Figure 2.1 summarizes the data from the expert writer who was asked to first read and then summarise paragraphs 4-6. Attention to the target paragraph is shown in black individually for each of the three corresponding EDU. All other paragraphs were grouped in triplets. The increase in reading history for large dwell ids shows when the participants started reading for summary. There is also a small increase in re-reading for the EDU immediately proceeding the target section which may be deliberate or due to imprecision the eye-tracking data. The latter is likely to for the early increase that happened simultaneously to the increase in looks to the target paragraphs.

3 Comparing reading histories

A comparison with all reading histories from four expert writers can be found in Figure 3.1.

From these plots it can be seen that the participants in the right-hand panels dedicated more time re-reading the target EDUs. The participant in the top-left panel dedicated less time to re-reading the target EDUs but paid more attention to the target EDUs when encountering them the first time. The participant in the bottom-left panel did neither pay more attention to the target EDUs when reading them the first time, nor did they dedicate more time re-reading these paragraphs at the end of the session.
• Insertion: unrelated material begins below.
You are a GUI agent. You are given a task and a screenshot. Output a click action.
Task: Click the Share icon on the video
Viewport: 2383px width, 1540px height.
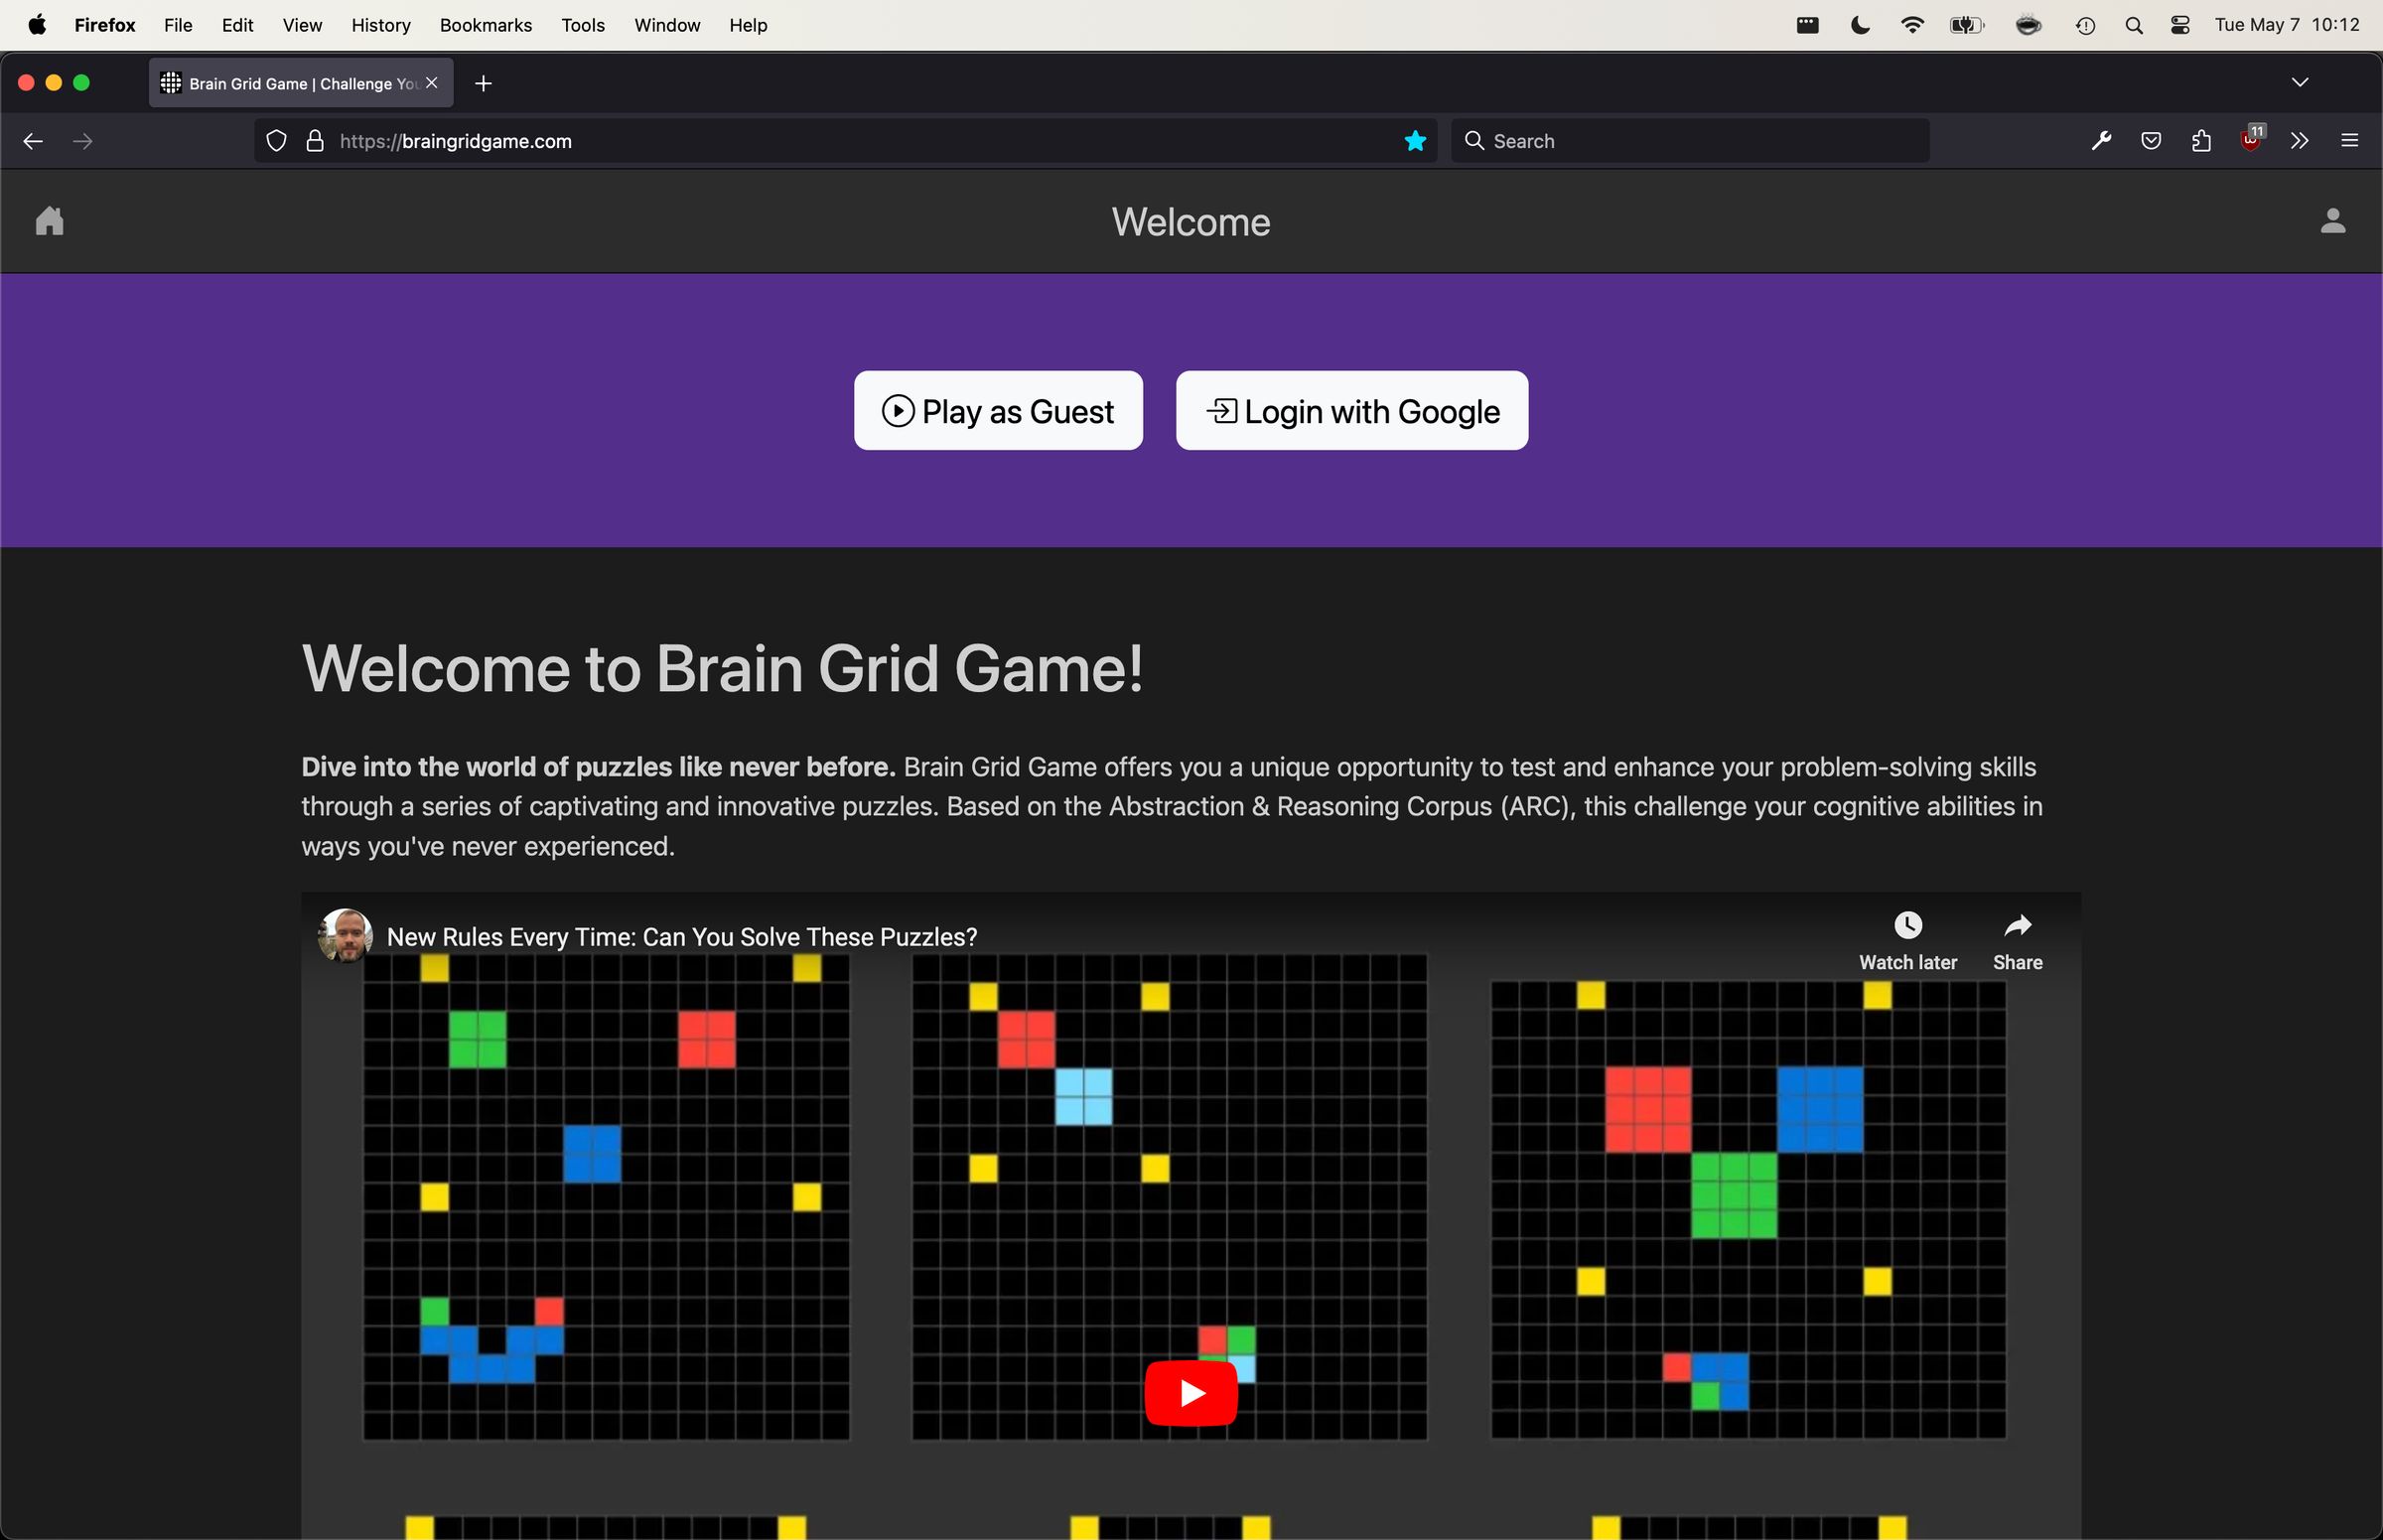point(2017,925)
Figure 3.1: Reading-history comparison. Each line represents an EDU and the extent to which it is active in the mental reading history.

4 Notes

Decay is represented continuously depending on dwell id. Dwell ids are not equally long though this is captured by including the dwell time.
Decay might be faster when more EDUs were read before because of memory interference but this isn’t captured in this model.
Decay is more rapid when un-logging the number of fixations.
How do we know that this model has cognitive validity?
We could compare the reading history for our expert writers and the data from novice writers.